Hi all,
I'm currently working with an embedded device with limited onboard memory. I've already got
https://github.com/BVLC/caffe/pull/2009, which helps a little. I'm using a fully convolutional model, and right now the memory seems to peak around 600MB. I'd need that under 450MB so I'm considering the following options and wondering if they are possible/implemented somewhere I can't see.
Using half-precision floating point: this seems like the simplest, and from what I understand it doesn't affect classification error too significantly. I just have no idea how to do it.
Getting rid of lower blob data as the network evaluates: seems terrible, but maybe a good idea nonetheless.
Chopping up my network's convolutional fc6 layer: I'd rather not, but may have to.
Sparse matrices: Something I've been reading about, not sure how hard it is to implement, but it seems like it might reduce the memory but still take quite a while to evaluate.
Low rank approximations: This seems like it would reduce the parameter memory space but not the data or buffer size?
I also can't explain where all the memory is coming from - my calculations don't quite add up to the total usage.
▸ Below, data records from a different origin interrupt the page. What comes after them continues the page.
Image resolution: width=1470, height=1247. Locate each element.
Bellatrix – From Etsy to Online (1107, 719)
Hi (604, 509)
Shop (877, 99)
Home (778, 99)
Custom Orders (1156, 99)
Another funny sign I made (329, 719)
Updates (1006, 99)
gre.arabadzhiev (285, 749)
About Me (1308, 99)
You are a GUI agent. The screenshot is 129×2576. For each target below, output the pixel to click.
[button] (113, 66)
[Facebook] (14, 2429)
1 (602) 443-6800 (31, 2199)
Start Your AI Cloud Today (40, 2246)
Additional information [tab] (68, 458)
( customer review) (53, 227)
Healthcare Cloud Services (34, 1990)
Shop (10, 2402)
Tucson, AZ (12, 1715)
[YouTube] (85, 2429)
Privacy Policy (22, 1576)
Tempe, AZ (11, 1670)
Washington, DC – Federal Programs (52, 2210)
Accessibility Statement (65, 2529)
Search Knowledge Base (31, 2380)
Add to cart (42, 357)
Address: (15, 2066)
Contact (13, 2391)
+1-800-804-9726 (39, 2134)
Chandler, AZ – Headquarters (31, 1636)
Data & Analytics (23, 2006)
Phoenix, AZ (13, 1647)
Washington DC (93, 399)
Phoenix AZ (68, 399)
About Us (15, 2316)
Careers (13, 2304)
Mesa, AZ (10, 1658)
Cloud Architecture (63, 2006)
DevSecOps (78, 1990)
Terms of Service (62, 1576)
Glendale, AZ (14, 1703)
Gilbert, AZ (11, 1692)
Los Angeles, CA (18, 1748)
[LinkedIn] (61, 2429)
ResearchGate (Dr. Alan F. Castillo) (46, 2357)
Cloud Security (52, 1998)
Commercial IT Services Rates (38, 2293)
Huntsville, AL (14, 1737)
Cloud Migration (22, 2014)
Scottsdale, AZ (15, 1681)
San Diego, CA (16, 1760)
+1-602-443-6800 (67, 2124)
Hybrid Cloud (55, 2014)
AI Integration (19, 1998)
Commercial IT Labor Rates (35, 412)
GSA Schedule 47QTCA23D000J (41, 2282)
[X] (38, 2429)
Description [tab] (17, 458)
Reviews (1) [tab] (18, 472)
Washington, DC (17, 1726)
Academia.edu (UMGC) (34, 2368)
The data size is ~113MB, the param size is ~227MB, and I guess there's an col_buffer somewhere that's eating a lot. Is that it though? Because python says it has 616MB of memory just to feed in a single image and do a forward pass. And do the split layers also take memory? Or are they just pointers to the same address?
#disclaimer - I'm not a computer scientist, I studied physics. Hopefully these aren't idiotic questions.
Thanks for your help
Ellery